20 weeks, 2 days pregnant. This time is flying by, and I want to grab this pregnancy, savor it, hang on to it for a while. I have to make a conscious effort to be present, lest I start to worry about how the heck we’re going to handle an infant…or what shape my body will be in after birth…or when my “BFF” PCOS will rear its ugly head again after the pregnancy hormones are washed clean from my system. I am sure that this is a cock-a-mammy theory (did I really just use that word?) but part of me thinks that the reason I feel so good during pregnancy is that all of the new hormones coursing through my body are bitch slapping the shit out of my high testosterone levels bestowed on me by the lovely PCOS. With the pregnancy, I feel amazing on high estrogen, HCG, and progesterone. I wish I could bottle up whatever hormone cocktail is coursing through my veins right now and save it for the day my ovaries start malfunctioning again.
I was sitting in bed yesterday morning, and Bagel started kicking something fierce. I pulled up my shirt, and saw one spot right to the right of my belly button push out and then back rhythmically 3 times. 3 whole times!!! I said, “Hi little Bagel…I see you!” And then I cried. (I’ve been crying at joyful things lately, which is not typical for me, but makes me feel strangely feminine.) The further I go into my pregnancy, the more I realize what a mind fuck PCOS has been for me my entire adult life. Anovulation is one of the most de-feminizing things I’ve experience. There’s a part of me who has slowly inched her way out of the closet during this pregnancy, and found a voice that says, I AM feminine. I AM a real woman. This is the part of me that doesn’t want this pregnancy to end because I fear she will be shut back inside and locked up by PCOS again. There are times I still feel like a fraud with a big pregnant belly. I wish I could find a way to tell the world how grateful I am to have it–that I don’t take a single day of this pregnancy for granted. I think there’s a part of me that always feels like a fraud because my body does not naturally release eggs, yet somehow, my body has become visibly symbolic of “fertility”.
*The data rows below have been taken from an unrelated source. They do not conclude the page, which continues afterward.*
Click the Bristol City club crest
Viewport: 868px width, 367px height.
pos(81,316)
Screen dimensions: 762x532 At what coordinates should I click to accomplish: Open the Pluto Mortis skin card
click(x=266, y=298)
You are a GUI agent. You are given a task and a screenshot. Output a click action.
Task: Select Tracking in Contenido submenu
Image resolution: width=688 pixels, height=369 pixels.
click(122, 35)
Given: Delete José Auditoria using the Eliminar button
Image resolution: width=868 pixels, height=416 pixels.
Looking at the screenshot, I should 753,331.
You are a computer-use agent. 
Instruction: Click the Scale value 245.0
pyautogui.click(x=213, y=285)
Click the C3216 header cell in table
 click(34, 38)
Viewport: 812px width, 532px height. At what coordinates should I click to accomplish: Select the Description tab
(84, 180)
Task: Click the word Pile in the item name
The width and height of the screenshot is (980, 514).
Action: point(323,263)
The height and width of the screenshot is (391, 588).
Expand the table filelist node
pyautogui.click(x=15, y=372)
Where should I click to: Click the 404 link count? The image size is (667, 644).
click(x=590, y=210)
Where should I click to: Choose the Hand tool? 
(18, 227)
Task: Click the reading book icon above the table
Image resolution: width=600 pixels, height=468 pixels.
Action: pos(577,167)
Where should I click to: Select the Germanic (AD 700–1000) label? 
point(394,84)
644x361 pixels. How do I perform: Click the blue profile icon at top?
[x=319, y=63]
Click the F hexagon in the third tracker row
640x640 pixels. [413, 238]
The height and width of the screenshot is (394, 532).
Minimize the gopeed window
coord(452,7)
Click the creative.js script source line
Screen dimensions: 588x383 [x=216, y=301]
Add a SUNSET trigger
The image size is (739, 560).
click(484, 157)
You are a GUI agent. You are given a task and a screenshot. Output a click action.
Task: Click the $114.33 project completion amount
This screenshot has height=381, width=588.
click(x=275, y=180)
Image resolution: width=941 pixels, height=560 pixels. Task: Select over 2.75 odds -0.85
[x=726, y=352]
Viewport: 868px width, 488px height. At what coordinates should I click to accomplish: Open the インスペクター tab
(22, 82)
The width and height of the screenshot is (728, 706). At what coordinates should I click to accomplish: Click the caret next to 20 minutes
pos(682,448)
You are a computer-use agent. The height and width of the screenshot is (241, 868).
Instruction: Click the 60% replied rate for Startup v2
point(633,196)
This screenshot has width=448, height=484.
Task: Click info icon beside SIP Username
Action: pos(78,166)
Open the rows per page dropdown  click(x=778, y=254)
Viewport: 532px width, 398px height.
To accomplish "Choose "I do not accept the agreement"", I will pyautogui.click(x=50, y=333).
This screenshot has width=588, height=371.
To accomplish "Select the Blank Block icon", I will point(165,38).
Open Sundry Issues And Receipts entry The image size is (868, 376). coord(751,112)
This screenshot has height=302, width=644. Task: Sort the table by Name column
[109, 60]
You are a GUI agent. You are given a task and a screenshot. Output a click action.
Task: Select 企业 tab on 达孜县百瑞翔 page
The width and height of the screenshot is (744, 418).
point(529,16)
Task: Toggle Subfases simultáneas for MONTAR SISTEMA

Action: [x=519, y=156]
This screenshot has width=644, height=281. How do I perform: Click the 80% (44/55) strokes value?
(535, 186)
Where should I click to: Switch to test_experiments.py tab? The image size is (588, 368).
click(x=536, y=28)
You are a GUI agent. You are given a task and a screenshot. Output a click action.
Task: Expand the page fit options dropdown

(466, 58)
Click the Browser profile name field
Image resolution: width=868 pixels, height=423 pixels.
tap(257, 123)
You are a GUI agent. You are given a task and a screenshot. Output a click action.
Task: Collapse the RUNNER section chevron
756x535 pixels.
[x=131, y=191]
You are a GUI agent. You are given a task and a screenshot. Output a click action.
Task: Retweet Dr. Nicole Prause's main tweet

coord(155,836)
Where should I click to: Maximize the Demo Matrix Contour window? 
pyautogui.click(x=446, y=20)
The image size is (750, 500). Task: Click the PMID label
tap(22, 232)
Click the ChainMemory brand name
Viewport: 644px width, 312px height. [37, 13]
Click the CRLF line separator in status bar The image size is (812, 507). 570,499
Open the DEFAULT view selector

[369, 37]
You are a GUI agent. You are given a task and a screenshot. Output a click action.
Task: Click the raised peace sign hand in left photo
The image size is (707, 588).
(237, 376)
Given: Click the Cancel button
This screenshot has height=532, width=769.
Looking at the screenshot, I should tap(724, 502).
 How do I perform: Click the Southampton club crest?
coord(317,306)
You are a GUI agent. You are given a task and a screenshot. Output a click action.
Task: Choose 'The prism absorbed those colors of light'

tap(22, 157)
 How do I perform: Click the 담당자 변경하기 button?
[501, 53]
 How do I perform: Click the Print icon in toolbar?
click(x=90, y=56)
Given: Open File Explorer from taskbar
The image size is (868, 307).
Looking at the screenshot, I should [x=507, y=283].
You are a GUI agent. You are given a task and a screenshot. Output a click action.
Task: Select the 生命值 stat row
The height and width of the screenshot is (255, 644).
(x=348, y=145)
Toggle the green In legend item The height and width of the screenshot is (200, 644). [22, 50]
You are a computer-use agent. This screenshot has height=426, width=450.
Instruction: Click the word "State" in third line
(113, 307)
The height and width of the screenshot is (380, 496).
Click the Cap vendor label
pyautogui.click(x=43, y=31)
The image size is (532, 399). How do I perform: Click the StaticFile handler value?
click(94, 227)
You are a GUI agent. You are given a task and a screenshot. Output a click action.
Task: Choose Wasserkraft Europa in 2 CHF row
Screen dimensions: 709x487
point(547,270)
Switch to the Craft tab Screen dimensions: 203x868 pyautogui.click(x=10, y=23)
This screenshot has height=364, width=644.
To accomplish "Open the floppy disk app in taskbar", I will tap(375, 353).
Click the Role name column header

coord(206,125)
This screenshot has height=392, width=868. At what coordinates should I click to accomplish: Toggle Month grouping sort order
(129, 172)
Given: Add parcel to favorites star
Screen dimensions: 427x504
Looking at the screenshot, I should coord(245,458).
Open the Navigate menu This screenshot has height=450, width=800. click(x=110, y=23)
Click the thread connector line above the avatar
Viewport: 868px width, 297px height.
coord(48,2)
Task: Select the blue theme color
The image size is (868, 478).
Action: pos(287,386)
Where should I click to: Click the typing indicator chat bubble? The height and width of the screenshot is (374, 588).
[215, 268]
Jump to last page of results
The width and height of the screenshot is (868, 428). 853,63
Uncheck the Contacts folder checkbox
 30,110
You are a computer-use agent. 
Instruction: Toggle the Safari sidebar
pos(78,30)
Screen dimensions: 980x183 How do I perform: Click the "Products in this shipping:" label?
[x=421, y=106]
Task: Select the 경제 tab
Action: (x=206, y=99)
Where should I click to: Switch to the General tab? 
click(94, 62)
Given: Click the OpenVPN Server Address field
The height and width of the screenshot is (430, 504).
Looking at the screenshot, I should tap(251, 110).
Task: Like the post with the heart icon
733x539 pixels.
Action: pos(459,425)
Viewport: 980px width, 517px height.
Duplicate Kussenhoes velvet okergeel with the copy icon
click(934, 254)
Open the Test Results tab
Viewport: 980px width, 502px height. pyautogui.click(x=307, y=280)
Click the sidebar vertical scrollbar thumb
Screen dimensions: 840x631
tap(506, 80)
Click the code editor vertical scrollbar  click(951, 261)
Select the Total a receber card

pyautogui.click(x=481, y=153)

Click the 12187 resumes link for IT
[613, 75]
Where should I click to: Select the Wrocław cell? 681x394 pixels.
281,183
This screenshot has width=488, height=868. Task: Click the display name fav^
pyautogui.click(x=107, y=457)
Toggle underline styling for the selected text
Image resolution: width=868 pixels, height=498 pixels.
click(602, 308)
BUT. Back to the present (must keep present!!) Try as I might, I can’t slow down the days, and lengthen the weekends so I can enjoy this all just a little bit longer. It’s been hard during the work week to pause and remember that Bagel is here, and this is real. Until I feel a kick. And that feeling is pretty damn amazing. And makes me cry.
If you told me 21 weeks ago that I would be 20 weeks pregnant right now, I would have laughed at you, choked down some more of my Green Drink, and “hidden” a few more of my pregnant friends off my Facebook feed.
And speaking of Facebook…I still haven’t outed myself there yet. Part of my plan was to wait until after our 20 week anatomy scan (this Friday), and then come clean. But the truth is, I get very uncomfortable every time I think about announcing my pregnancy on Facebook. I still don’t know if I will. One status post doesn’t feel like enough to explain the gratitude and relief we feel to have Bagel. Nor does one status update feel like enough to acknowledge the anxiety we felt leading up to this point, or the fact that I can’t stand the thought of hurting someone struggling with IF who catches my posts. So…I don’t know what to do. Part of me feels strange not announcing it…and part of me feels like those who are closest to me already know, and those who aren’t close to me don’t need to know. At least not right now. And then part of me thinks that there are distant cousins and friends I haven’t spoken to in a while who might appreciate the early news.
So…I’ll wait and see how it feels. And I’ll probably spend 3 hours crafting a status update if I do decide to announce on Facebook.
For now, I’m going to savor some more of Bagel’s kicks, and triple lock the basement where PCOS sulks.